What Drives Helicopter Parenting? Not Control, But Fear.
Parents have always worried about their kids, but a recent and potentially counter-productive style of parenting is afoot. Former Stanford University Dean Julie Lythcott-Haims explores the implications of our culture’s rampant over-parenting in her new book How to Raise An Adult: Break Free of the Overparenting Trap and Prepare Your Kids for Success. In a trend started by the Baby Boomers and continued by Gen Xers, helicopter parenting has become not only a part of the lexicon, but also seemingly the preferred method of raising children. Lythcott-Haims feels there are dangerous (and possibly disastrous) consequences of this movement.
Over-involved parents, who often identify their own success and failure with those of their children, do have the right intention. But in a culture that prizes academic achievement and narrowly defines success, it’s understandable for parents to want their kids to fit in. The danger comes when they so coddle, protect, and control their children that they grow up to be stunted. When not given the opportunity to figure things out on their own, to fail and learn from failure, to experiment, and to learn independence, young adults go off to college with a handicap.
While my parents weren’t of the helicopter persuasion, per se, I did go to college without knowing how to do laundry. I stood in front of the strange Make Clothes Clean Again machine with fabric softener instead of detergent and stared at the array of knobs and buttons before finally Googling how to make the magic happen. I also lived off Chocolate Lucky Charms, mostly out of fear that I’d have to use a stove someday. If that was my case, I imagine my peers were more clueless, but about homework, making friends, or everyday challenges.
Lythcott-Haims worries about the long-term effects this might have: how my generation, the Millennials, will function in the world we’ve been so protected from. She asks, “Why did parenting change from preparing our kids for life to protecting them from life, which means they’re not prepared to live life on their own?” And what about parents, who are as stressed as their kids, with the modern American desire to be more, be the best, attain the ever-elusive idea of how things “should be”? And are any of us happy? Do we even value happiness anymore, and if not, what is all this scrambling for? To what end, she asks. It may be the most poignant question no one is asking.

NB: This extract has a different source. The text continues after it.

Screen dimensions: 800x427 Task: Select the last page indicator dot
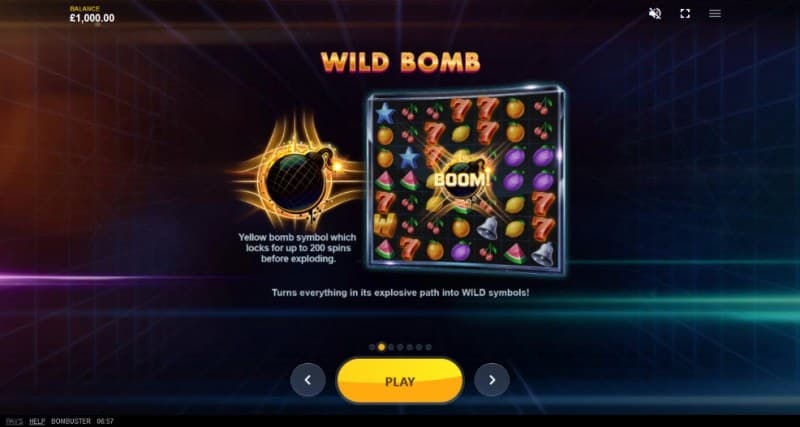click(429, 347)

The solution isn’t simple. This is a nuanced multi-generational problem compounded by modern technology. There are steps we can take, however, to avoid contributing to the problem. Is it possible that moms and dads can take a deep breath and look at their fears? If they were less driven by fear — fear of being a bad parent, having unsuccessful children, etc. — there might be more room for creativity and less space for stress. We can also reframe how we define success. Is it monetary, status-driven, or otherwise external? I wonder how it would change parenting if that type of success were given less attention, and more emphasis were placed on, to borrow a term from the Boomers, following your bliss. Like most cultural issues, it is messy, but Lythcott-Haim’s experiences bring to light points worth discussing and questions worth asking.
For what it’s worth, I did finally overcome my fear of stoves and learned how to boil water. The jury is still out, however, on the death trap known as “the oven.”